Wrap command in shlex.quote()

[crestonbunch]

Issue #, if available: #24

Description of changes:

This updates get_command() by wrapping the command in shlex.quote().

Return a shell-escaped version of the string s. The returned value is a string that can safely be used as one token in a shell command line, for cases where you cannot use a list.

As seen in the linked issue (#24) the mssh command has trouble executing commands that contain escaped quotes ' such as those generated automatically by Ansible. These quotes can be meaningful and may cause errors if omitted. Wrapping the whole command in shlex.quote preserves the original quotes and solves the issues.

I updated the test cases to expect the quotes in the command. As far as I can tell, this shouldn't break anything but I'm open to thoughts or concerns. It may also be slightly more secure than before, not that you should be running un-trusted commands through ssh anyways

By submitting this pull request, I confirm that my contribution is made under the terms of the Apache 2.0 license.

[benesch]

Oof, yeah, I just ran into exactly the same issue! I'm not sure who at AWS needs to take a look at this, but this is a huge footgun with mssh right now, and honestly a borderline security vulnerability.

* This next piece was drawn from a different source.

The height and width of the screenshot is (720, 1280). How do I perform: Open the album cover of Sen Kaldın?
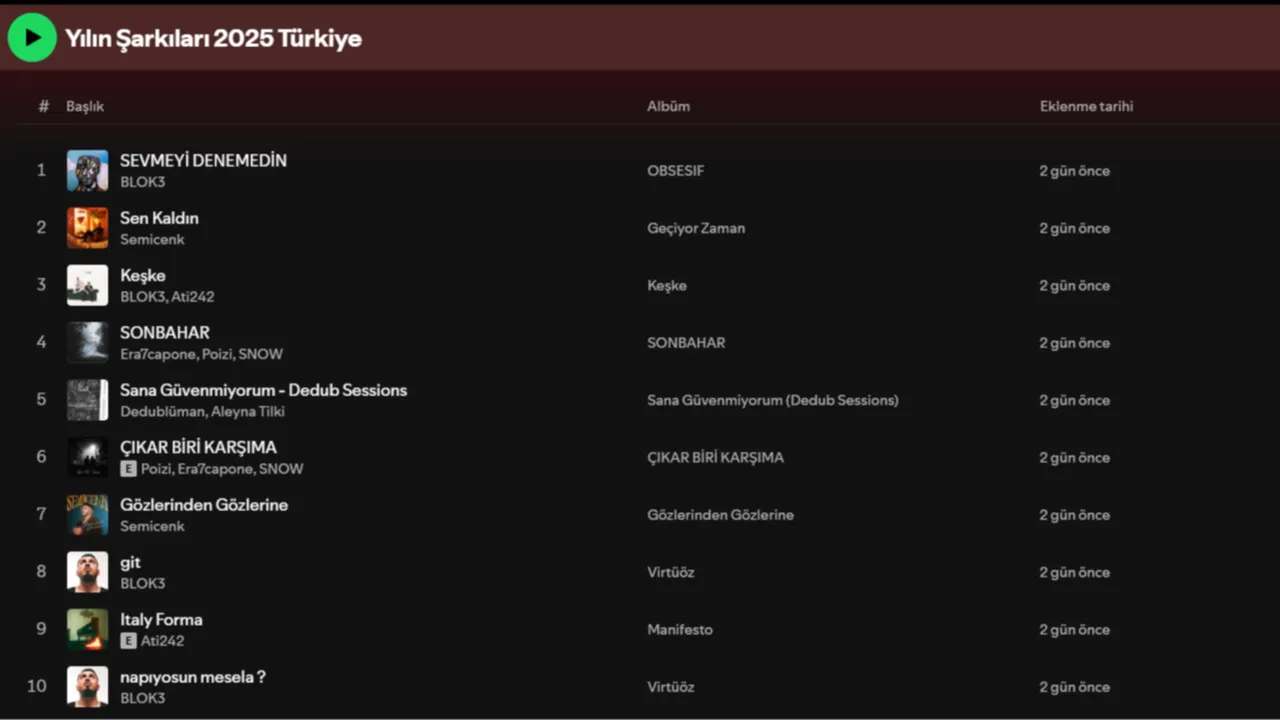click(87, 227)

I"m not entirely convinced this is the right solution though. That shell_eval in the call to Popen is pretty terrifying. I think ideally get_command would return a list of arguments, and shell_eval would be set to False. I might whip that up.

[benesch]

I might whip that up.

Done in #26.

[dko-slapdash]

@hyandell Could you (or someone from AWS) please merge this PR (or better #26)? Forgotten quoting is a very, very dangerous thing. It may result into security holes or even deletion of local files: imagine someone runs:

mssh ... "echo abc; rm -rf my-dir"

This command will delete the LOCAL directory my-dir, not the remote one!

[benesch]

I agree. I reported this to AWS as a security bug earlier this year but they demurred.